An estate portal study shows the average wage share has risen 12 percentage points since 2019. Madrid and Catalonia, with 70% of pay, top the regional ranking.
The evidence of the housing crisis Spain is going through is plain for all to see. In the rental market, the cumulative increase since 2022 is around 30%, according to the CIS, while housing construction - PwC data -has been at rock-bottom levels since 2010, with an average of 83,000 homes a year compared with 315,000 on average between 1970 and 2010. In addition, the stock of public housing is clearly inadequate, according to the Bank of Spain: between 1.5% and 3.3% of the total, compared with an EU average of 9.3%.
Warning voices are now even being raised from within the property sector itself, which has faced heavy criticism from platforms such as the Tenants' Union for failing to take firm action against vulture funds or against evictions of vulnerable people. The property portal Fotocasa, which acts as an intermediary for sales and rentals, estimates that Spaniards who rent their homes spent on average 50% of their salary on rent in 2025.
These figures, calculated using the average advertised salaries in job offers posted on the InfoJobs platform - a snapshot that is not very realistic - are higher than those found in similar studies. The Funcas think-tank (source in Spanish) believes that young people, one of the hardest-hit groups, spend around 35% of their budget: still two percentage points above the maximum economists usually recommend for such costs, that is, a third of income at most.
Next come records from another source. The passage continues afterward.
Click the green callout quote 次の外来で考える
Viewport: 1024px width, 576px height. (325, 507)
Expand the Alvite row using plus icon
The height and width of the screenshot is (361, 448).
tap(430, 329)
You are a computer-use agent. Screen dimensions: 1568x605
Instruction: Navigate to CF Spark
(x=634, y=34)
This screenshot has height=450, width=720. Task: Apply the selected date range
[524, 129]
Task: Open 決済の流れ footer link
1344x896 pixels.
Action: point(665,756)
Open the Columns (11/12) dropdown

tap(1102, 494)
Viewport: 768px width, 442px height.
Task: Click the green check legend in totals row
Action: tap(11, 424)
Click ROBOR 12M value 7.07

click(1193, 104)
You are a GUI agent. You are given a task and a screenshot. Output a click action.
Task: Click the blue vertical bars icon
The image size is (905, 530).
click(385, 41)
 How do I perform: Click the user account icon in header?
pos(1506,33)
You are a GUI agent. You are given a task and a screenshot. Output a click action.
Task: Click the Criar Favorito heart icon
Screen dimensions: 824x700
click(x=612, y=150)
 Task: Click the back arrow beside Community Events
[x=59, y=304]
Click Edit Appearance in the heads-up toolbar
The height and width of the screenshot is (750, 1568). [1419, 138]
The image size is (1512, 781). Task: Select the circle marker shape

Fotocasa calculates that the share of the average salary going on rent rose from 38% in 2019 to 50% in 2025, while also taking account of disparities between Spain's regions: from the 29% it estimates for residents in Extremadura to 71% for those living in Madrid. The pattern is similar across the rest of the ranking of autonomous communities, with residents in the usual suspects, the Basque Country, the Canary and Balearic Islands, Catalonia and the Valencia region, paying the most.
By contrast, the provinces whose residents devote the smallest share of their gross pay to rent are Jaén (23%), Teruel (25%), Cáceres (27%), Ciudad Real (28%), Albacete (29%), Ourense (29%), Badajoz (29%), Córdoba (29%), Palencia (30%) and Castellón (31%).